Challenges to Reform
- Last week, the American Center for Law and Justice — on behalf of 119 House Republicans — filed a brief with the U.S. Supreme Court arguing that the individual mandate in the federal health reform law is unconstitutional. The brief stated that the health coverage requirement is “inconsistent with our constitutional tradition.” ACLJ previously appealed a decision by the U.S. Circuit Court of Appeals for the District of Columbia that the overhaul is constitutional (Norman, CQ HealthBeat, 2/8).

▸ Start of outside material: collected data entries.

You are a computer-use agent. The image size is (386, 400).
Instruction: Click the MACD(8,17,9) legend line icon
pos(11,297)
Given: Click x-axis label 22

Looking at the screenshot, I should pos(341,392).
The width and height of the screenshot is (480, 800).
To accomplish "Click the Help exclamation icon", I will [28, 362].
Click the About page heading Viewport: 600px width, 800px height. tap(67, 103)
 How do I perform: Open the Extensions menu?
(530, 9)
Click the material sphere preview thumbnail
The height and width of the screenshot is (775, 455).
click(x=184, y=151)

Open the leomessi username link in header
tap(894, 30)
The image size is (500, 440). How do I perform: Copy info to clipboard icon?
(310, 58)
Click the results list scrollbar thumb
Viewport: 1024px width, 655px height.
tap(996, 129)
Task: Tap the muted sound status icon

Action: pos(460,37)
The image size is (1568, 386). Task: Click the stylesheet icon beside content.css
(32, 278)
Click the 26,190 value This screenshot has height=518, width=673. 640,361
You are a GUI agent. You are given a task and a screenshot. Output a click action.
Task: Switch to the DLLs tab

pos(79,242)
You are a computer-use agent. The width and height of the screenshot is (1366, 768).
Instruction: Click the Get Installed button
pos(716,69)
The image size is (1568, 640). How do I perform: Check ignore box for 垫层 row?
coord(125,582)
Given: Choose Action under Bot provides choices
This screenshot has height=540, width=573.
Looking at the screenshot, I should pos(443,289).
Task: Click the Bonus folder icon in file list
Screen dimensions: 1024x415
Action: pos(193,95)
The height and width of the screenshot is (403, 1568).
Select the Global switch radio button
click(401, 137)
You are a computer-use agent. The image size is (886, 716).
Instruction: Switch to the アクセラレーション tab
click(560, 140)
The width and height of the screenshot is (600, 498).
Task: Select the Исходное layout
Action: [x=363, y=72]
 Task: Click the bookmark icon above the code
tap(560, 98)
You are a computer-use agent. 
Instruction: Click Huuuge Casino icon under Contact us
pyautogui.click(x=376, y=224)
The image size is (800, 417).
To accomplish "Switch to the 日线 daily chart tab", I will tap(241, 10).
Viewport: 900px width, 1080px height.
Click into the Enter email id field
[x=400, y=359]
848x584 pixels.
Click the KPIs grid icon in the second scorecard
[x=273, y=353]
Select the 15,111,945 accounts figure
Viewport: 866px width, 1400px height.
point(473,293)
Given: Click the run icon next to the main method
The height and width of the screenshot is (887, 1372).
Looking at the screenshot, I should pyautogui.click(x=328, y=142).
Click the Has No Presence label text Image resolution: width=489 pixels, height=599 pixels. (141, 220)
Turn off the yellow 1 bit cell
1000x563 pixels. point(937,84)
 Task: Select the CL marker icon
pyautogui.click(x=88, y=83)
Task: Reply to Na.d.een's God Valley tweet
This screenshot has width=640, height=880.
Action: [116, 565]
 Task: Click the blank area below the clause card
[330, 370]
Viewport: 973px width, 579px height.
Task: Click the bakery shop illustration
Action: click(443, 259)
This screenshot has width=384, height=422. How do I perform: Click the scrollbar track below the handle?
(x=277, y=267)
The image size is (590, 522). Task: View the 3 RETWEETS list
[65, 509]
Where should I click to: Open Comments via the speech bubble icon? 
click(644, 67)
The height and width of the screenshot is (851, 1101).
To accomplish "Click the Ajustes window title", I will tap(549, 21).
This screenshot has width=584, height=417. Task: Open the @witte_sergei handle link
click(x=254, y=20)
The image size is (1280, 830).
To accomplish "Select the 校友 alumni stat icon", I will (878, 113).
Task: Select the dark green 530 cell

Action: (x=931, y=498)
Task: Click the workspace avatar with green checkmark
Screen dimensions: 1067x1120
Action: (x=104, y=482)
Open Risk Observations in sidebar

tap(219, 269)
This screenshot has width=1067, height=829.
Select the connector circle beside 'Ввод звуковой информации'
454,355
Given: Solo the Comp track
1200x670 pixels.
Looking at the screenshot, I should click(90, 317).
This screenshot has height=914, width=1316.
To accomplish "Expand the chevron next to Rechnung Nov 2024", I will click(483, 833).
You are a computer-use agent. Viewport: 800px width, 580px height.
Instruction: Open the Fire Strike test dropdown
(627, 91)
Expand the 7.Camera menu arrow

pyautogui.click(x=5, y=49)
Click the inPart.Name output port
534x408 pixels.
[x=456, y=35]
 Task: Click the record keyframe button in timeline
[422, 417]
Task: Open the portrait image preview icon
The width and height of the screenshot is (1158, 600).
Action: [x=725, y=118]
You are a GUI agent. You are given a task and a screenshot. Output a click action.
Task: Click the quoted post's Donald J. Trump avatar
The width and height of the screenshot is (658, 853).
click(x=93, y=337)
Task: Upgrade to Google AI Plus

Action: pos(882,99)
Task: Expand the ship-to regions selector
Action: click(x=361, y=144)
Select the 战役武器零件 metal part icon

- On Monday, 43 Senate Republicans filed a brief with the U.S. Supreme Court urging the high court to declare the individual mandate unconstitutional. “This same rationale would allow Congress to punish individuals for not purchasing a host of health-related products, such as vitamin supplements, the use of which could lower aggregate health costs,” the brief states (Baker, “Healthwatch,” The Hill, 2/13).
Spotlight on ACOs
- In a recent post on New Jersey Spotlight, Rutgers University Center for State Health Policy Director Joel Cantor wrote that there are significant differences between the accountable care organizations in Medicare and New Jersey’s Medicaid program. Cantor explained how the Medicare Shared Savings Program allows ACOs to pick and choose patients. In comparison, he added that the New Jersey Medicaid ACO model “avoids these perverse incentives” and pushes ACOs to provide care for all patients (Cheung, FierceHealthcare, 2/7).